La falta de servicios públicos adecuados, junto con una pobreza crónica y una sensación generalizada de abandono estatal han alimentado tanto el discurso radical como las capacidades para reclutar nuevos miembros para el Estado Islámico en esta región.

Recientemente, los ataques no solo han afectado a civiles y fuerzas del orden; también han golpeado infraestructuras críticas y reservas naturales. Un asalto reciente a la Reserva Especial de Niassa dejó al menos diez muertos entre guardabosques y trabajadores dedicados a proyectos conservacionistas.

Aunque alguna vez contaron con hasta 3.000 combatientes, ahora los insurgentes operan con una fuerza más reducida pero siguen siendo capaces de realizar ataques estratégicos antes de dispersarse rápidamente.

Factores agravantes y respuesta internacional

El contexto internacional complica aún más esta problemática. La disminución en ayuda humanitaria y programas solidarios por parte países como Estados Unidos ha creado un vacío que los grupos extremistas están aprovechando para ganar terreno e imponerse como alternativa frente a un Estado ausente o desacreditado.

Aunque tropas extranjeras —en especial las procedentes de Ruanda— han logrado estabilizar temporalmente algunas áreas críticas, su presencia también suscita tensiones locales debido a percepciones sobre su prioridad hacia intereses económicos (como proyectos relacionados con gas natural) por encima del bienestar comunitario.

Por otro lado, los insurgentes han adaptado su estrategia: además del uso indiscriminado de la violencia buscan legitimarse ante las comunidades mediante actividades asistenciales como reparto alimentario o organización colectiva para rezos; imitando así tácticas empleadas por otros grupos extremistas ya conocidos en Siria o el Sahel. Sin embargo, su brutalidad sigue alejando a amplios sectores sociales mozambiqueños que podrían haber sido simpatizantes potenciales.

Una ola violenta que no conoce fronteras

Lo ocurrido recientemente en Nigeria y Mozambique no son meros incidentes aislados; son síntomas evidentes de una tendencia alarmante que recorre África subsahariana: el incremento incontrolable de la violencia armada junto al retroceso generalizado en materia seguridad para comunidades vulnerables —especialmente aquellas pertenecientes a minorías religiosas—.

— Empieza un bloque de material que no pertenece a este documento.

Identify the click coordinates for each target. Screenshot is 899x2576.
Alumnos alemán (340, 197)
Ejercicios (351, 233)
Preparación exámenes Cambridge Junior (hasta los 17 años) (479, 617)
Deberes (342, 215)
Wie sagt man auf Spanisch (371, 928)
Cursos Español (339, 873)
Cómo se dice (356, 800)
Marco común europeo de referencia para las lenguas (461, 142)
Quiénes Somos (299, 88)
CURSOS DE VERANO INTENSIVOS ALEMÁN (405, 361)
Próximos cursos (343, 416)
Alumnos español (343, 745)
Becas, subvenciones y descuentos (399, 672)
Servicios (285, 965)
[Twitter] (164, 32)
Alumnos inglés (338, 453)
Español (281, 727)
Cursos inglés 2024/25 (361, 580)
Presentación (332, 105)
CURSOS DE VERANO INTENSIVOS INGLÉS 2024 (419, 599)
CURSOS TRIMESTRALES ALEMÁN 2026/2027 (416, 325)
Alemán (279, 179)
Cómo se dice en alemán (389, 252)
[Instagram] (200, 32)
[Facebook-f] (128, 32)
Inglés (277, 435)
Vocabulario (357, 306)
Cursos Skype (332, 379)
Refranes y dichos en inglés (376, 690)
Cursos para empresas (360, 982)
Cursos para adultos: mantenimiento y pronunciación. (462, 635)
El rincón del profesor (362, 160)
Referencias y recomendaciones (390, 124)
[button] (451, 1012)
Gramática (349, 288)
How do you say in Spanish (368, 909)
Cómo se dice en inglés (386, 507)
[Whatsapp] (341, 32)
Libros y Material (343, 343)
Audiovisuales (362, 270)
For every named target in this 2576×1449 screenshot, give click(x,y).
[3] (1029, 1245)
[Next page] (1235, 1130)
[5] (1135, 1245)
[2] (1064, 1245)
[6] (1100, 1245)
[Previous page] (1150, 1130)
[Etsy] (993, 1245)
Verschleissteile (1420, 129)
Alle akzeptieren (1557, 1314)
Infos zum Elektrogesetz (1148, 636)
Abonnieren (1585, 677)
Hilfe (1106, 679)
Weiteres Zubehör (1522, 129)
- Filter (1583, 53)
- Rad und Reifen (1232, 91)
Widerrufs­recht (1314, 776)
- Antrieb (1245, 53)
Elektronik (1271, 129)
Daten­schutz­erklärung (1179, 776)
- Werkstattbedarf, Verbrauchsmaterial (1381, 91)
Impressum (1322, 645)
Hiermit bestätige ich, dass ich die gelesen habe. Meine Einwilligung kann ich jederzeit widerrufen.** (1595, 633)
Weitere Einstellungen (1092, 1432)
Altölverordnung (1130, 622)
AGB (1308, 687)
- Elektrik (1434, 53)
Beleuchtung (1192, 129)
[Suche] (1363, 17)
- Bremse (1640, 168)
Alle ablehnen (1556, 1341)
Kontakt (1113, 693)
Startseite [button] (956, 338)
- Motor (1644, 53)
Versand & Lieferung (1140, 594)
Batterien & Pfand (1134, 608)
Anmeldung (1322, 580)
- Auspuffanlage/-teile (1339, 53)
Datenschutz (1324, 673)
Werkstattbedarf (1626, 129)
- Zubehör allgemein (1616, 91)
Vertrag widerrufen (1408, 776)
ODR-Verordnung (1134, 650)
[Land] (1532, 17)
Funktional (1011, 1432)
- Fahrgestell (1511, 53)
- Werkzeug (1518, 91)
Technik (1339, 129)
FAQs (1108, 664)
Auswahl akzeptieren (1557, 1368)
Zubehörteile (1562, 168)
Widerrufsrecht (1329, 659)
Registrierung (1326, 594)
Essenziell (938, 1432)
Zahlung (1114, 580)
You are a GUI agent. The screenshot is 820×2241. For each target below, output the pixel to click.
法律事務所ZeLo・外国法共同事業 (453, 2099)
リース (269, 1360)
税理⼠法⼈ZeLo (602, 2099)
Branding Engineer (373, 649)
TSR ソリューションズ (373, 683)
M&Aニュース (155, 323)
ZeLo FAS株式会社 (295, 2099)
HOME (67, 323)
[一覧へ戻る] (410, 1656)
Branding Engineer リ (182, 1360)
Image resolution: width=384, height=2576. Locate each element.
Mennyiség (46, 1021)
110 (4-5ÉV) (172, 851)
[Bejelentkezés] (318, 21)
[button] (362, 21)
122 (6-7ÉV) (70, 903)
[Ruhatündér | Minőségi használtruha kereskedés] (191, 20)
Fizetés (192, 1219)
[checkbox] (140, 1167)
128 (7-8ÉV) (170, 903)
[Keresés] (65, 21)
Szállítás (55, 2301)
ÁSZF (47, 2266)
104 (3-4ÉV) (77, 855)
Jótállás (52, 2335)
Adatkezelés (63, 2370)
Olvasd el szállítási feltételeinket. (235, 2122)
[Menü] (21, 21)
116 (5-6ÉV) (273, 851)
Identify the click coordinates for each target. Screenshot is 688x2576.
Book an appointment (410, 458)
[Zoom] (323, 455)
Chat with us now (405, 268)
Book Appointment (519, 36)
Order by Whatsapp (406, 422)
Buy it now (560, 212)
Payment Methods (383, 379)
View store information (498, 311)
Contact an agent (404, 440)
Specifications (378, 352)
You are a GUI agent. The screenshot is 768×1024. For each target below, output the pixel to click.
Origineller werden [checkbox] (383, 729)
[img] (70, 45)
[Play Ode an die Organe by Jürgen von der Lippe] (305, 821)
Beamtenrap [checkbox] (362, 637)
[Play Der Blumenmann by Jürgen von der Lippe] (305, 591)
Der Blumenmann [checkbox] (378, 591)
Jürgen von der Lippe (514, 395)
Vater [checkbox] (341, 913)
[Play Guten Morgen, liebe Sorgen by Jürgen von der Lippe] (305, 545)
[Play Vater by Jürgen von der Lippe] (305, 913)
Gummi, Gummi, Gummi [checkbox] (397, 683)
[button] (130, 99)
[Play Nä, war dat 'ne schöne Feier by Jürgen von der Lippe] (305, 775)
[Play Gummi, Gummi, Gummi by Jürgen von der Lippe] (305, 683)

Los secuestros masivos junto con la expansión del extremismo reflejan lo frágiles que son los Estados actuales frente a estos desafíos complejos y cómo resulta difícil articular respuestas efectivas que integren seguridad con justicia social o desarrollo sostenible.

La comunidad internacional observa cada vez con mayor preocupación cómo avanza este fenómeno del terrorismo junto con la violencia sectaria sobre terrenos previamente consolidados durante años pasados. Sin una estrategia integral capaz abordar las raíces sociales, económicas y políticas detrás del conflicto actual; ese ciclo violento parece destinado a perpetuarse indefinidamente.

En este sombrío panorama cotidiano miles familias africanas continúan viviendo bajo el peso del miedo e incertidumbre mientras anhelan un futuro marcado por algo menos violento.